# START OF Record set

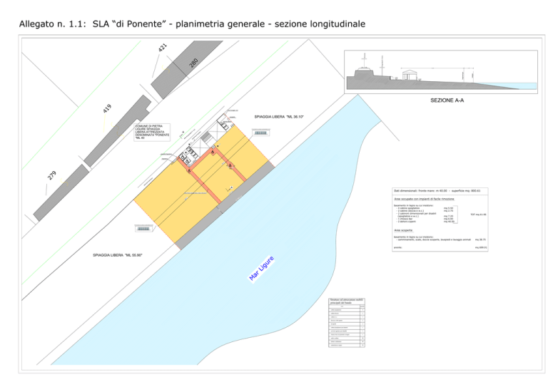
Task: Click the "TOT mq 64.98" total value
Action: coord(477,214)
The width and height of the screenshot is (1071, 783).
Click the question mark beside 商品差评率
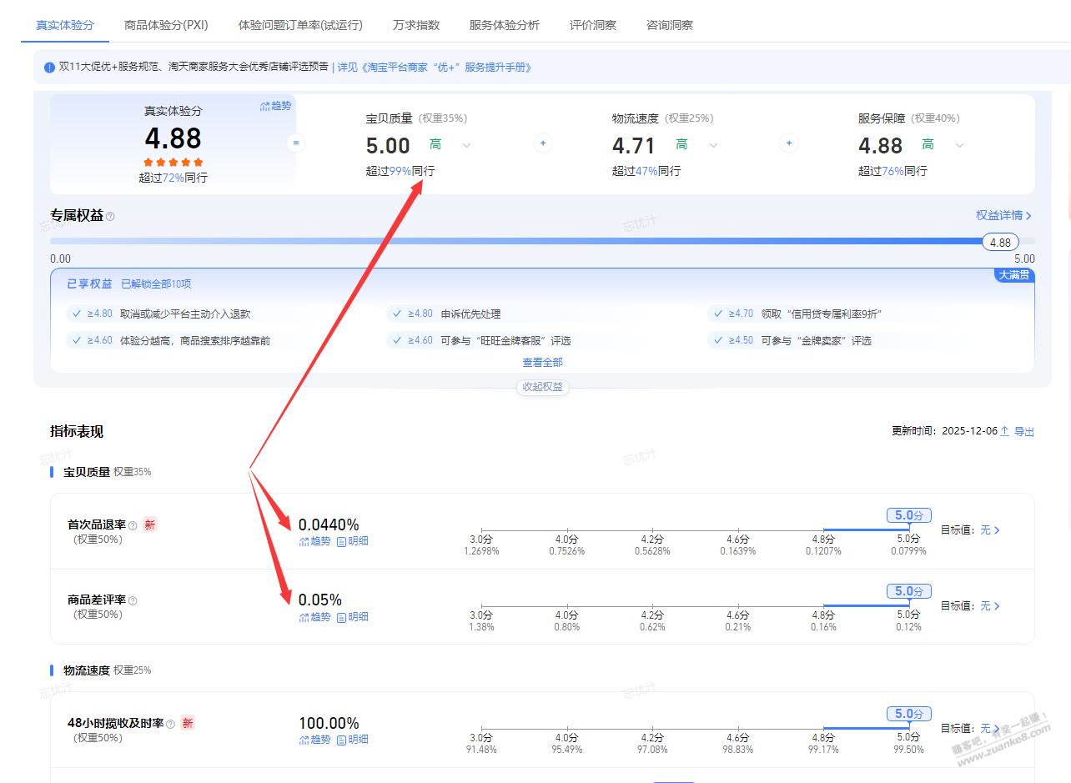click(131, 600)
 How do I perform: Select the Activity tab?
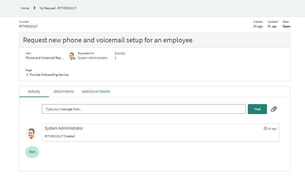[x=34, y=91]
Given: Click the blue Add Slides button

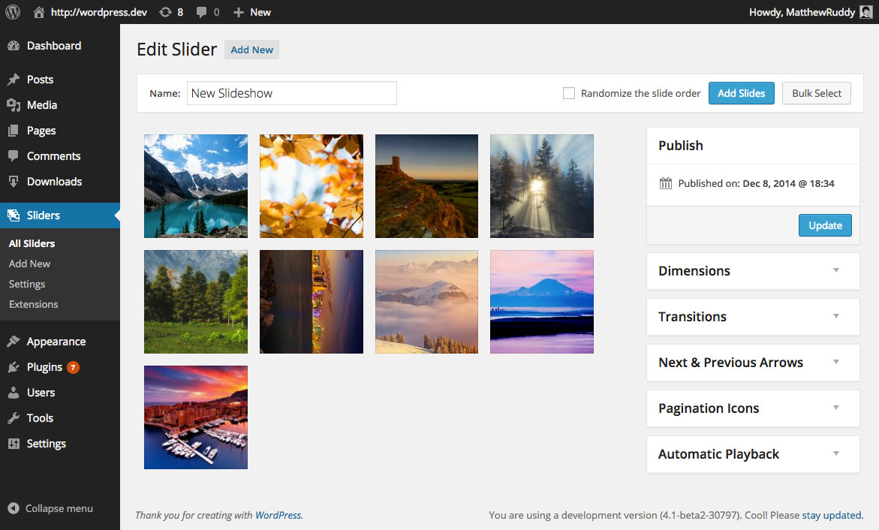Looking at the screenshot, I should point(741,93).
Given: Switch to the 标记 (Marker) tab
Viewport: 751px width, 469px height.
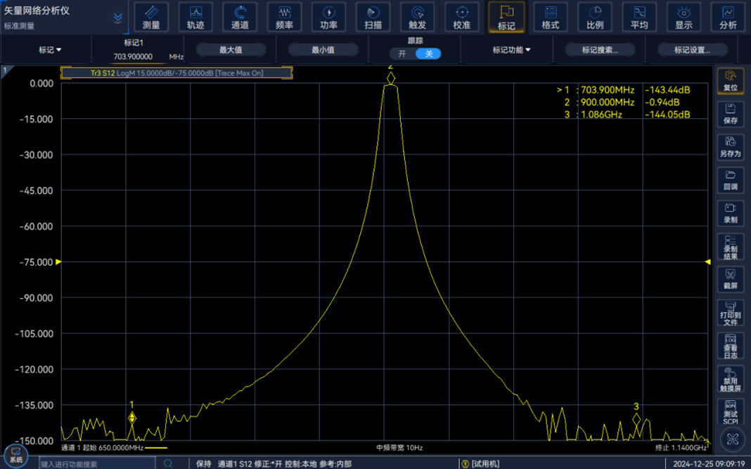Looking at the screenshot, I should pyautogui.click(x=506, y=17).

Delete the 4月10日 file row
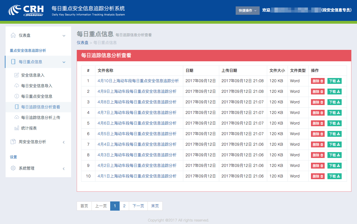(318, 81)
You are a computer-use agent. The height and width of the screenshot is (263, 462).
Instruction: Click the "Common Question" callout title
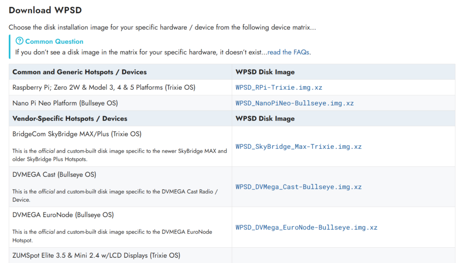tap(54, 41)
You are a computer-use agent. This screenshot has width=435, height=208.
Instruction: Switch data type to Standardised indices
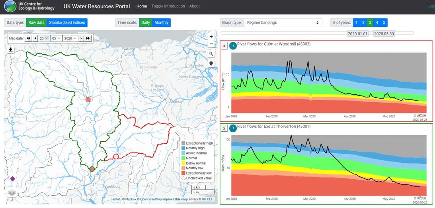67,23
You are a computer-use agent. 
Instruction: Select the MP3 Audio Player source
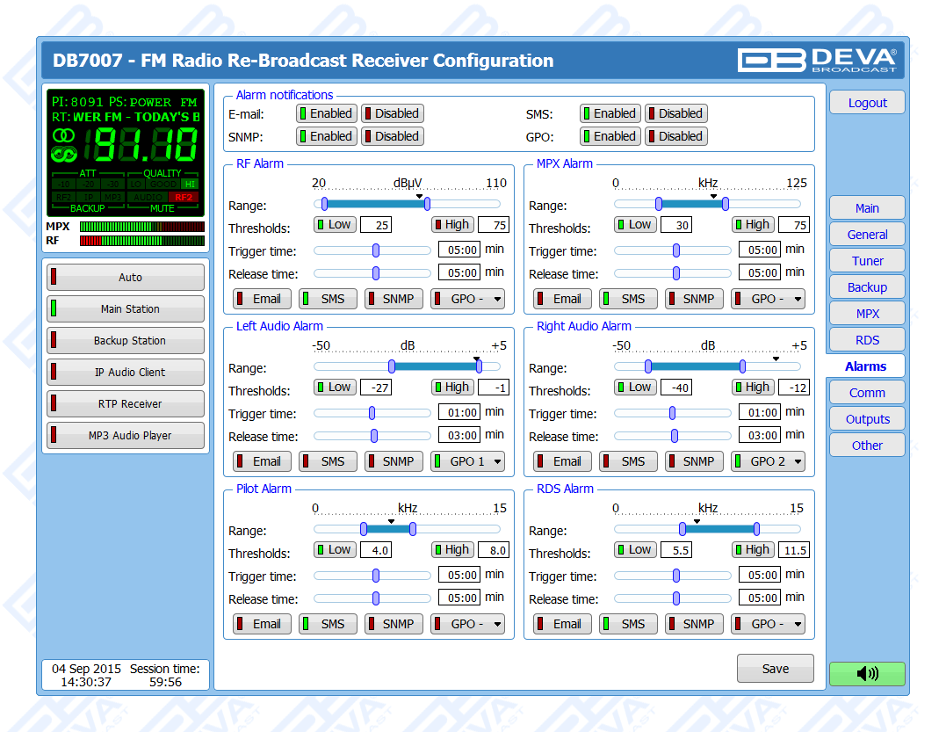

# END OF Record set

Write out all of the lines above word for word, leaving out the pictures.

• [Final answer]
Task: Click the "TOT mq 64.98" total value
Action: coord(477,214)
The width and height of the screenshot is (1071, 783).
Click the question mark beside 商品差评率
click(131, 600)
 How do I perform: Select the Activity tab?
[x=34, y=91]
Given: Click the blue Add Slides button

Looking at the screenshot, I should point(741,93).
Given: Switch to the 标记 (Marker) tab
Viewport: 751px width, 469px height.
Looking at the screenshot, I should pyautogui.click(x=506, y=17).

Delete the 4月10日 file row
(318, 81)
You are a computer-use agent. The height and width of the screenshot is (263, 462).
Instruction: Click the "Common Question" callout title
tap(54, 41)
You are a computer-use agent. This screenshot has width=435, height=208.
Instruction: Switch data type to Standardised indices
67,23
You are a computer-use agent. 
Instruction: Select the MP3 Audio Player source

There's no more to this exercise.